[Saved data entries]
------------------------

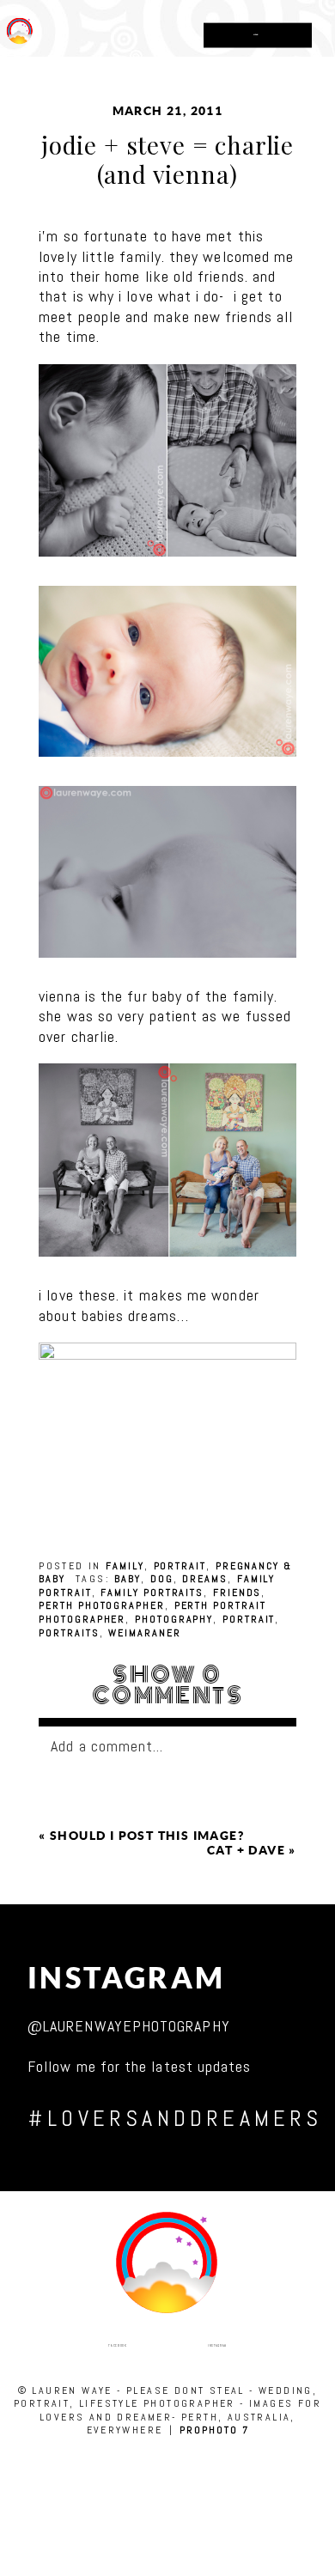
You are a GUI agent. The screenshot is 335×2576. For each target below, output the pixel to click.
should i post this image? (147, 1835)
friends (237, 1592)
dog (162, 1579)
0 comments (167, 1685)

------------------------

# Description of the task
Set down the data above verbatim, omitting every image.

# Solution to the problem
You are a GUI agent. The screenshot is 335×2576. For each target below, output the pixel to click.
should i post this image? (147, 1835)
friends (237, 1592)
dog (162, 1579)
0 comments (167, 1685)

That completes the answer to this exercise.